Top of Data provided
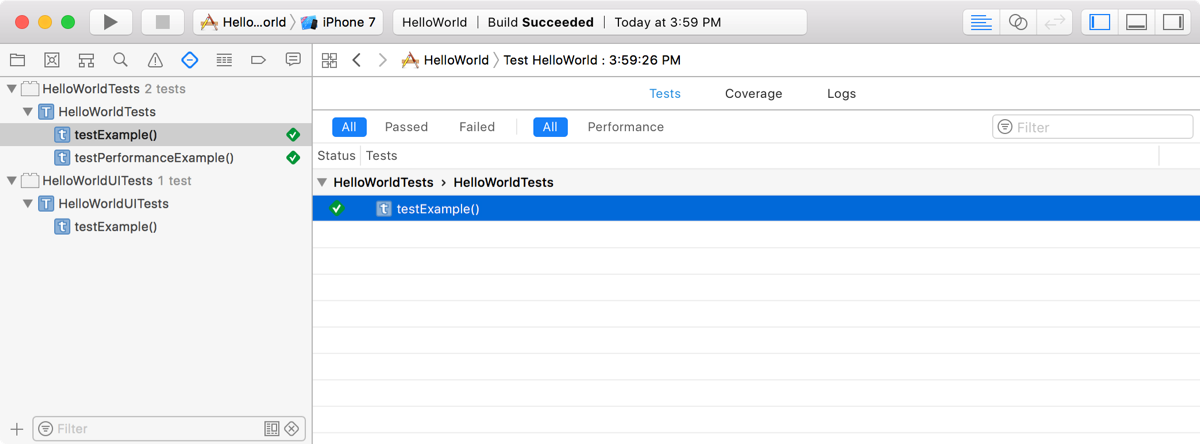
Task: Collapse the HelloWorldTests bundle in navigator
Action: (11, 89)
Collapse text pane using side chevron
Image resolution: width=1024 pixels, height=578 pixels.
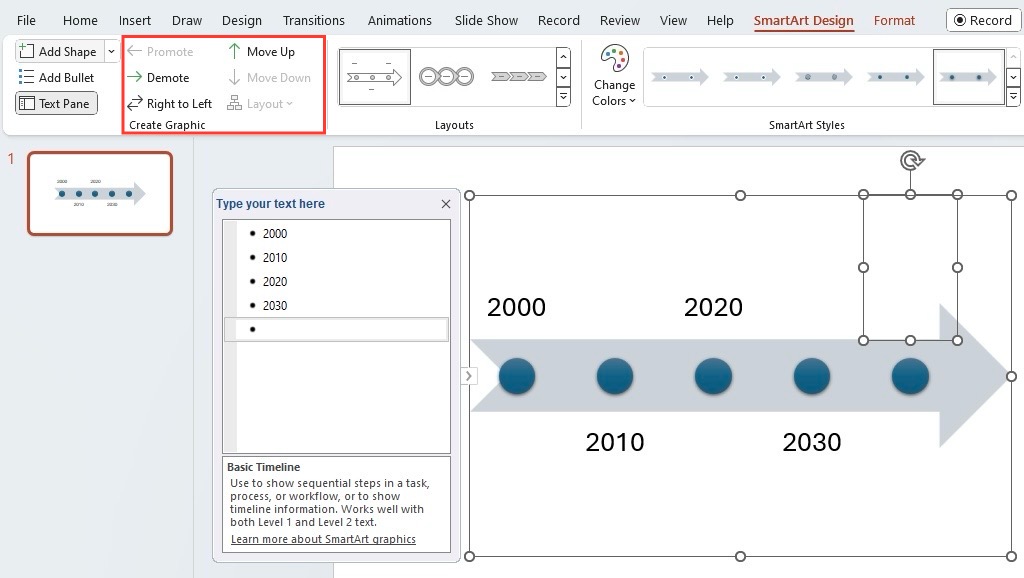tap(469, 376)
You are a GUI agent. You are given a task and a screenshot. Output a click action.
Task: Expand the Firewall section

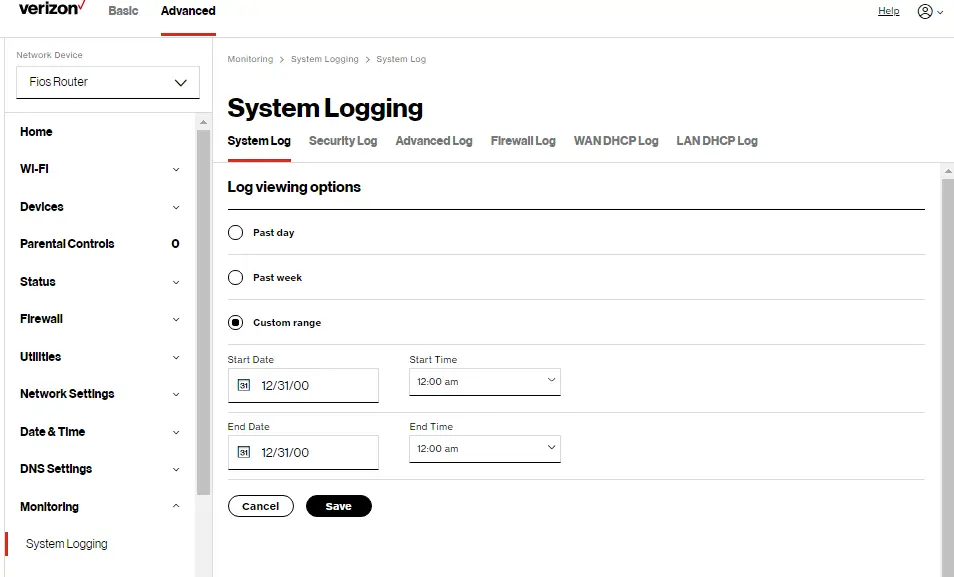tap(100, 319)
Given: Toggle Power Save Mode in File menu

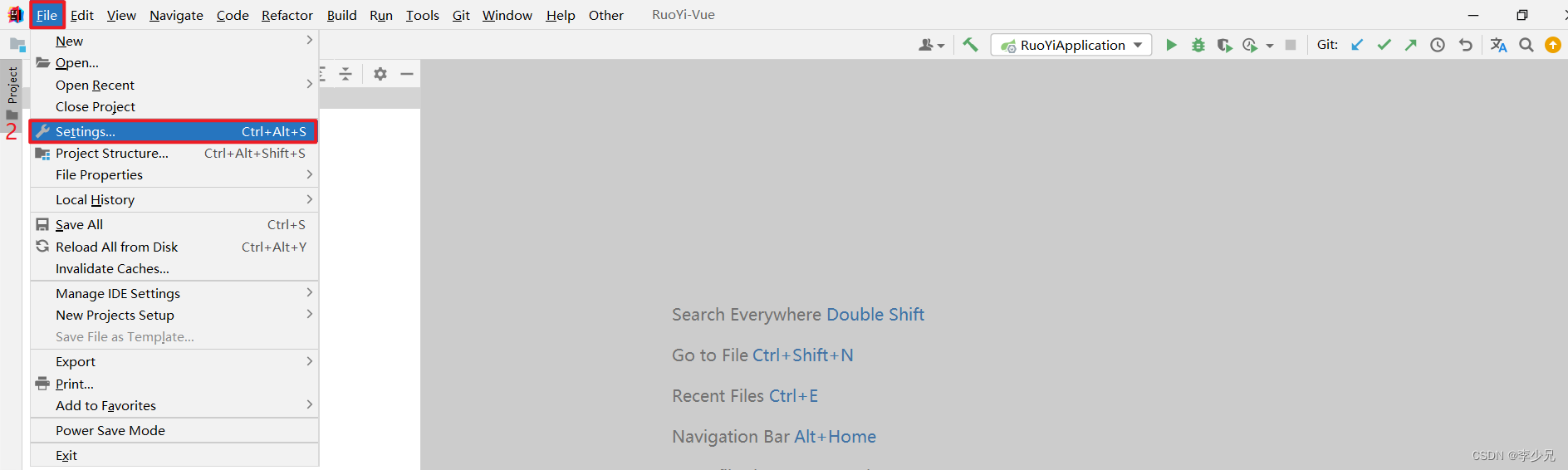Looking at the screenshot, I should [x=174, y=430].
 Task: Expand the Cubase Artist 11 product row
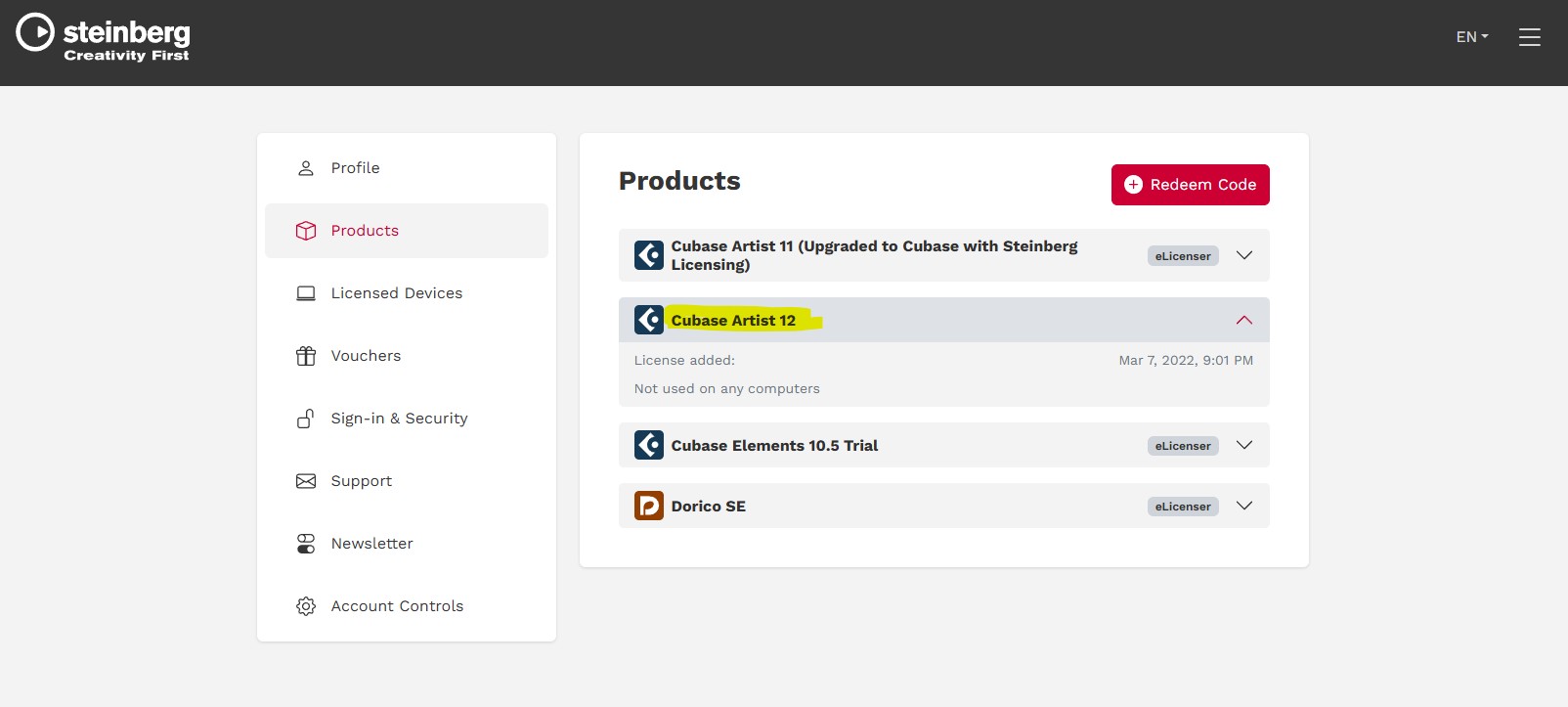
Bottom of Data provided
— Prompt —
Reproduce word for word the lines running from the line with "You are a GUI" through the end of the data, both included, and nothing else; leave out the pictures.

— Output below —
You are a GUI agent. You are given a task and a screenshot. Output a click action.
Task: Expand the Firewall section

tap(100, 319)
Given: Toggle Power Save Mode in File menu

Looking at the screenshot, I should [x=174, y=430].
 Task: Expand the Cubase Artist 11 product row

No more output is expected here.